Porque el Murcia, desde hace más de un lustro, vive instalado en una paradoja: cada dos domingos convoca certezas en el Enrique Roca, pero de lunes a sábado se diluye en la geografía. El club no se podía permitir el mantenimiento del Complejo Deportivo de Cobatillas, abandonado desde 2019 para ahorrar los 10.000 euros mensuales de mantenimiento en una directiva que necesitaba abaratar costes a toda costa. Alteraciones del pasado, porque el cuadro grana estuvo a punto de perder las instalaciones en 2014, embargadas hasta una década después, cuando las recuperó en la actual etapa de bonanza económica e ilusión deportiva. Pero su acusado deterioro se traduce en un coste de reacondicionamiento que las hacen inviables económicamente.
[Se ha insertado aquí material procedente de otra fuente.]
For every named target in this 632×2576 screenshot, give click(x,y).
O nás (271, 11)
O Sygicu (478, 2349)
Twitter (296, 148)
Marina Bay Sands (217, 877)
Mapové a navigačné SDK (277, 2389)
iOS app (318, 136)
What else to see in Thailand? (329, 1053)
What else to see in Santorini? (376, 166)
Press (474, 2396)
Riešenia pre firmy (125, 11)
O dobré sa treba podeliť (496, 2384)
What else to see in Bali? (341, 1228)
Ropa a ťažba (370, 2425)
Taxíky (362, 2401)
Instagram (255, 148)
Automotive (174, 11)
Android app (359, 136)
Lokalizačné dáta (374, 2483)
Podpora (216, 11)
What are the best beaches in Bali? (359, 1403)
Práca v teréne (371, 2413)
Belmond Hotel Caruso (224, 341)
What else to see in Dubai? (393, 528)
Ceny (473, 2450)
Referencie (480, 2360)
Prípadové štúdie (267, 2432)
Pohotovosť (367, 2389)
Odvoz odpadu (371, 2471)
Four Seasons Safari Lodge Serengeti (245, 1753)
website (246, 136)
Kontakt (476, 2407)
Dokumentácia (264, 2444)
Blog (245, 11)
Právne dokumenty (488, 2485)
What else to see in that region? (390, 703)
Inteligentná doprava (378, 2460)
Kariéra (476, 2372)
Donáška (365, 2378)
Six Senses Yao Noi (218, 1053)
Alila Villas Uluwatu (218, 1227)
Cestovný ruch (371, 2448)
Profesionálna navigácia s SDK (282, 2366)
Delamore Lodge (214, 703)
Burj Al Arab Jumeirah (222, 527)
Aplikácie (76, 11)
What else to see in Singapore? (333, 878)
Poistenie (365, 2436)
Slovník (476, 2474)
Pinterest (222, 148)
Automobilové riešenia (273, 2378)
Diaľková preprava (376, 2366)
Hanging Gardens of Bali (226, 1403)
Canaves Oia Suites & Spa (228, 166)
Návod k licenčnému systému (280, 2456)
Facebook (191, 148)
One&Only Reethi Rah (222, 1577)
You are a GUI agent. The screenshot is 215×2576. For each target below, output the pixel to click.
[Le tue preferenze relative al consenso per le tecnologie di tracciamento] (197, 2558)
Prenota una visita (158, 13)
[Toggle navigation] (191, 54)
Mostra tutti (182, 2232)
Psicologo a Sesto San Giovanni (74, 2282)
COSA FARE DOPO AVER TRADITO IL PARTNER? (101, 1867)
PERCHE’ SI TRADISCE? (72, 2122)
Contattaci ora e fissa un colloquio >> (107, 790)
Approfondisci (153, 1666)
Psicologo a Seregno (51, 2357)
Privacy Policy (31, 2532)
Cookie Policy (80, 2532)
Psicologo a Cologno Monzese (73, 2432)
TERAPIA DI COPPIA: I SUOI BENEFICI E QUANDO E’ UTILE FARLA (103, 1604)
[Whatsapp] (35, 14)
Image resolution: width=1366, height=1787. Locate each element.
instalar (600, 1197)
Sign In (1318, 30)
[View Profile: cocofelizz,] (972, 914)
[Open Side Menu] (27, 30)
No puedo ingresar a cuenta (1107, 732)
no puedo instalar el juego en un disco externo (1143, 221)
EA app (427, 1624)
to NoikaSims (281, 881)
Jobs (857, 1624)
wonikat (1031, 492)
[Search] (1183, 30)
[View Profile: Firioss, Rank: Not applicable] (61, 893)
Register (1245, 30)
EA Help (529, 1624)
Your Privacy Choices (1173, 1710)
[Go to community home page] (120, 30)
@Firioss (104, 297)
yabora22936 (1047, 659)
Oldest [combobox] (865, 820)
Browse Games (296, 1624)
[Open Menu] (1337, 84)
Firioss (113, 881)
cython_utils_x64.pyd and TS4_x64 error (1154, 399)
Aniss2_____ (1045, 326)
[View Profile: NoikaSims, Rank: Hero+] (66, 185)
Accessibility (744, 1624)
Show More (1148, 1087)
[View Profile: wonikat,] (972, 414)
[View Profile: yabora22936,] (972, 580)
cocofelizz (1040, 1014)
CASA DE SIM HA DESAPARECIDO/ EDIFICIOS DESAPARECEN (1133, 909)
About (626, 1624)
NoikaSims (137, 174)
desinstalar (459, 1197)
El equipo abandonó Cobatillas en 2019, unas instalaciones deterioradas que el club guarda como activo para hacer caja
Sin una parcela propia que regar, el club con mayor masa social en la Región de Murcia se ha visto obligado a subsistir en pastos ajenos. Porque la añorada ciudad deportiva, una demanda histórica para la ciudad, sigue dando pasos en firme; pero lo hace al ritmo de la burocracia del más alto calibre, no todo lo veloz que gustaría por los despachos de la Avenida Nueva Condomina, y pensar en ella ahora sería hacer trampas al solitario. No es una gira, sino toda una rutina farragosa que, en ocasiones como este arranque de año, puede comprender un peaje elevado.
Un enero en la carretera
Los cazadores-recolectores, esos nómadas ancestrales, se movían en busca de recursos naturales y, en muchas ocasiones, refugio. Es lo que pasó tras las vacaciones navideñas. El regreso al trabajo de la primera plantilla del Real Murcia coincidió con esas borrascas que no terminaban de abandonar la Región, pintada de un gris atípico en el cambio de almanaque, por lo que el club se vio obligado a buscar un hogar alternativo a las habituales instalaciones de entrenamiento.
Granada, Cehegín, Callosa, La Torre, Pinatar, Mula, el campus de Espinardo y su estadio han sido los lugares elegidos para trabajar
Porque el calendario apretaba y el cielo mandó. El Enrique Roca no es un campo de entrenamiento diario, restringido a la recta final de la semana, cuando toca bajar la carga y afinar la táctica en las dimensiones de partido con el fin de preservar el césped en las mejores condiciones. En enero hubo resiembra y la prioridad explícita fue cuidarlo; mientras, Pinatar Arena y La Torre Golf Resort, los campos de entrenamiento habituales, se encontraban anegados por el aguacero caído. Pero la competición no espera, así que tocó agarrar el volante.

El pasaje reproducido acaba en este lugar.